With the CEDM extension shaft(s) removed, the RPV head will be placed in the head lay down area. The configuration of the thermal sleeve cutting equipment requires the RPV head to be raised approximately two feet above the normal resting height. Due to the tight clearances in this area, this additional two feet of height will require removal of interferences and rotating the RPV head into an off-normal orientation. The thermal sleeve will be cut above the CEDM nozzle inspection area and removed. The cutting operation will be performed using precision cutting equipment to avoid any possibility of damage to the CEDM nozzle ID. Industry experience has shown, however, that there is a risk of introducing tool marks on the ID of the nozzle. Special cutting equipment is required to perform this operation because the thermal sleeve will be cut approximately 24 inches above the bottom of the CEDM nozzle. Once the thermal sleeve has been cut and removed, additional special tooling will be used to reinstall the original "flare" on the remaining end of the thermal sleeve. The flare is required to prevent interference with the CEDM rack as it raises and lowers the CEA.

When the thermal sleeve has been removed, the ID inspection of CEDM nozzle 25 can be completed with the normal eddy-current inspection equipment used for the RPV head inspection. For re-assembly after completion of the inspection, the reactor vessel head will be positioned approximately nine feet above the reactor vessel and tooling will be inserted through the tool access tube into the space below the RPV head. The tooling will then be threaded into a connection on the top of the CEDM connector bolt and the CEDM extension shaft assembly will be hoisted up through the CEDM nozzle and mated with the CEDM rack assembly.
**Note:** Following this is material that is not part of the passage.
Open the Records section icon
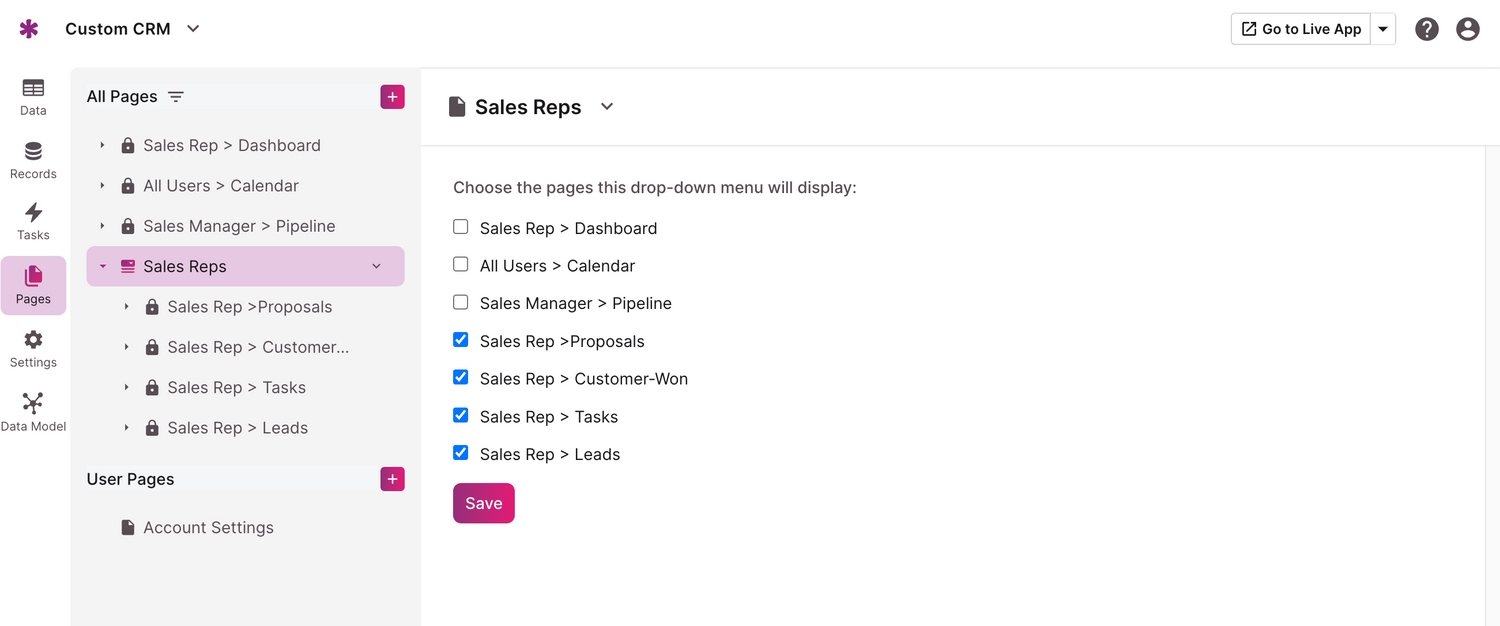 33,160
Connecting the cable to the CEDM connector bolt will be a manual operation that must be performed under the reactor vessel head on components that have a measured contact dose reading of 3 rem. The CEDM extension shaft will also need to be manually oriented during the hoisting operation to ensure that it mates properly with the CEDM rack assembly. This evolution is both technically and radiologically challenging and has never been performed since initial assembly of the reactor. Two of the most significant technical challenges are suspending the RPV head in a stable configuration approximately nine feet above the reactor vessel and allowing safe personnel access to the area underneath the RPV head. An additional uncertainty is the ability to properly realign the CEDM extension shaft with the rack assembly. The clearances between the two components are very tight and the CEDM extension shaft must be inserted upward

LIC-05-0062 Page 5 through the entire length of the rack assembly. Once the CEDM extension shaft has been reinstalled, reactor reassembly can be performed in accordance with the normal sequence of refueling activities. There is no way to test for proper re-assembly until the CEA exercise tests, including rod drop times, are performed Any problem emerging at that time would require RPV head disassembly.
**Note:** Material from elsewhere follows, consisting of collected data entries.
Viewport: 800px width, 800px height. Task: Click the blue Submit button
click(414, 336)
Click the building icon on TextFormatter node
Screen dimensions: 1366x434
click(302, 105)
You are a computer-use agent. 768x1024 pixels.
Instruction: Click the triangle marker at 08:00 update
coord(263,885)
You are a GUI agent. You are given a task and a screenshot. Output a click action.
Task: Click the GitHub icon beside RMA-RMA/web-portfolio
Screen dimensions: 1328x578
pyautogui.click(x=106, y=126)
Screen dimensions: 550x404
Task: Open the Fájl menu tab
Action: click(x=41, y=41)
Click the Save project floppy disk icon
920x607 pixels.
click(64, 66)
The CEDM extension shafts are 21 feet long and the upper end is 0.875 inch in diameter.

The upper end is internally and externally threaded, and slotted. The internal thread that would be used for suspending the extension shafts for removal and reinstallation is only 0.31 inch diameter and 0.5 inch minimum full thread depth. Extension shaft lower ends will not withstand accidental dropping. A re-assembly tool will require a tapered lower end. Without such a guide taper, the top of the extension shaft may hang up on the lower end of the rack during reinstallation. Excessive pulling force could break the thread and drop the extension shaft to the floor.

An "As Low As Reasonably Achievable" (ALARA) plan and dose estimate has been prepared for the sequence of activities described above. The dose estimate was prepared for the activities required to complete inspection of the remaining 80 degrees on the ID of CEDM nozzle 25. The total estimated dose to complete inspection of CEDM nozzle 25 is estimated at 10 rem, including allowances for difficulties associated with first-time performance of the CEDM extension shaft removal. Many of the activities must be performed regardless of the number of CEDM extension shafts and thermal sleeves requiring removal. Therefore, the estimated dose to remove one CEDM extension shaft and thermal sleeve is much higher than the estimated dose per nozzle if all extension shafts and thermal sleeves were to be removed.
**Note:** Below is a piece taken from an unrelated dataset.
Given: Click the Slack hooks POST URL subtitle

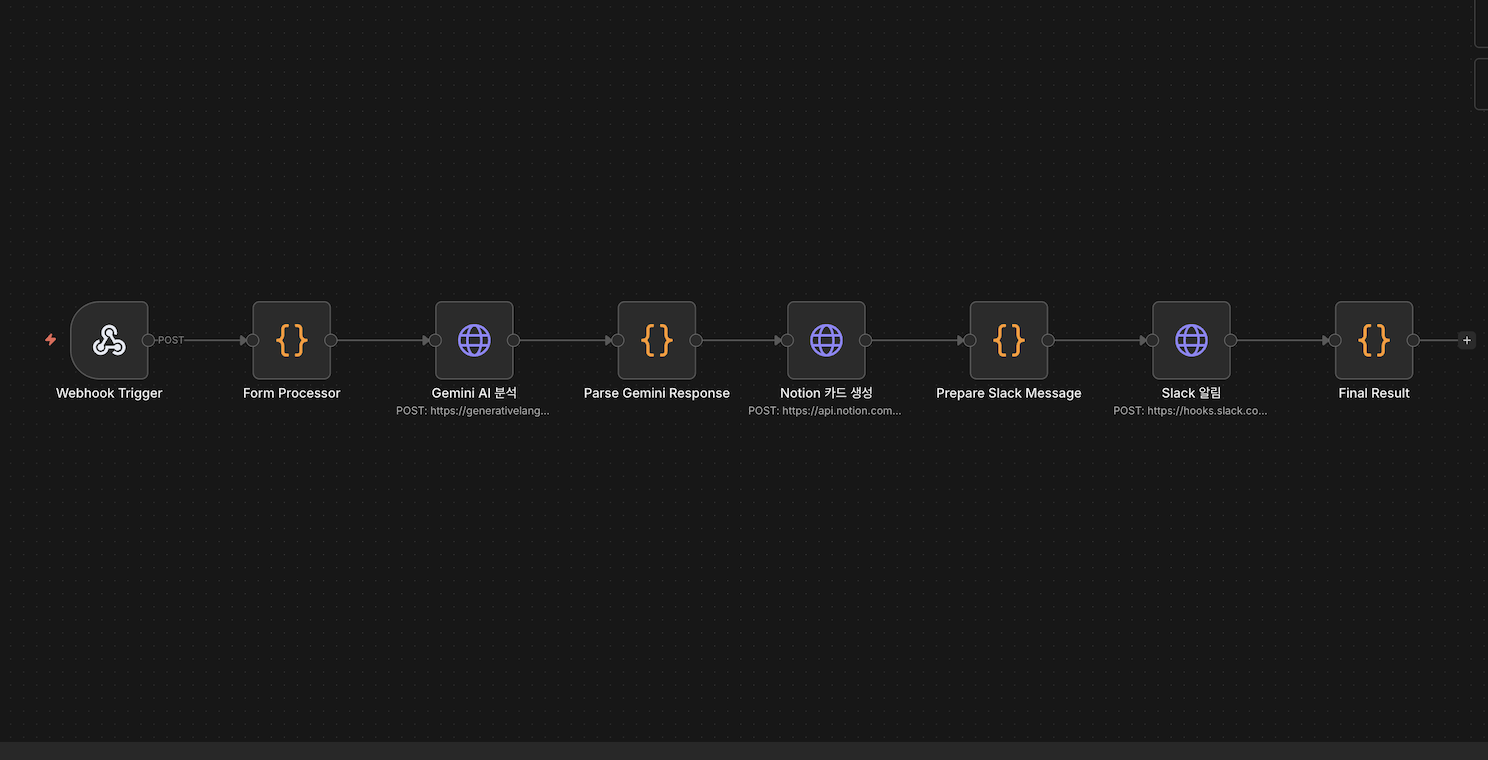Looking at the screenshot, I should (1190, 410).
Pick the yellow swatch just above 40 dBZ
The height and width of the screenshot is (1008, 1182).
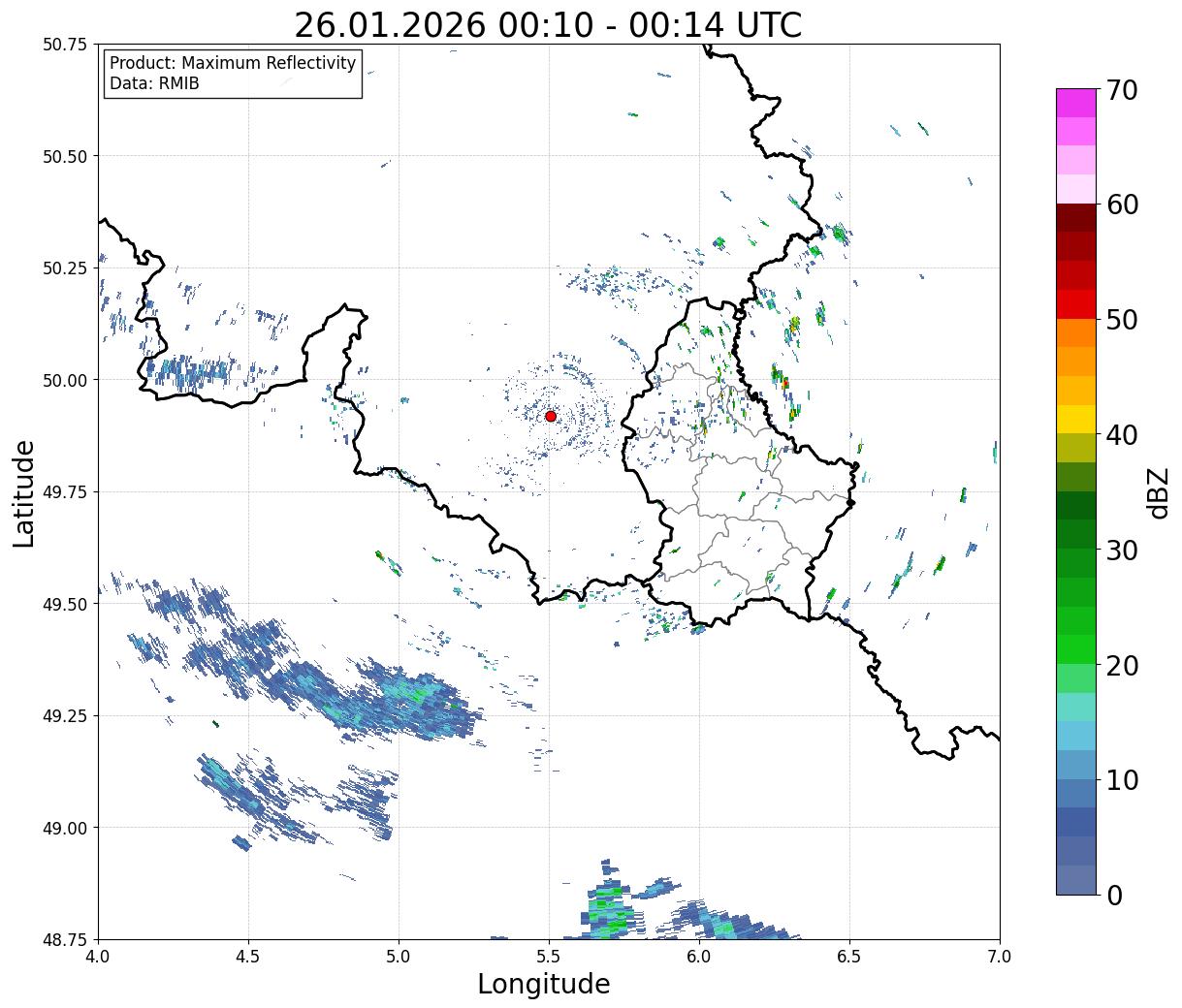pyautogui.click(x=1075, y=419)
Therefore, in summary, OPPD considers that completion of the inspection of CEDM nozzle 25, due to the technical and radiological challenges involved, would result in hardship or unusual difficulty without a compensating increase in the level of quality and safety.

NRC Ouestion 2:

In Attachment 2, Section 2 (Page 4) of Reference 1, OPPD specified an aspect ratio of six (6), while on Page 17 the aspect ratio was specified as ten (10). Please clarify and explain.

OPPD Response:

In Attachment 2, Section 2 (Page 4) of Reference 1, the regions being analyzed are within the inside diameter downhill and uphill sides of the outermost CEDM penetrations (RPV head angles 37.3°, and 41.7 0). The analysis is for axial cracks located in a low stress area that is bounded by a region 1.25 inches to 2.00 inches above the J-groove weld. An aspect ratio (crack length to depth) of six (6) is reasonable for this region based on ASME Code guidelines.

LIC-05-0062 Page 6 In Attachment 2, Section 4 (Page 17) of Reference 1, the crack growth calculation is for a CEDM internal diameter region 2.00 inches above the J-groove weld to 1.00 inch below the J-groove weld (for reactor vessel head angles 24.6°, 37.3°, and 41.70). In order to account for the higher stress distribution close to the J-groove weld, a more limiting aspect ratio of ten (10) was used for extra margin in this higher stress region crack growth analysis.

NRC Ouestion 3:

Please provide a detailed explanation to support the position that missing a single scan line is acceptable.

OPPD Response:

Various CEDM nozzles have single missing scan line information in some areas. OPPD has determined in each case that a single missing scan line does not prevent determination of a potential significant flaw, due to the amount of overlap of adjacent scan line coverage in adjacent eddy current traces. These areas are considered to be fully inspected.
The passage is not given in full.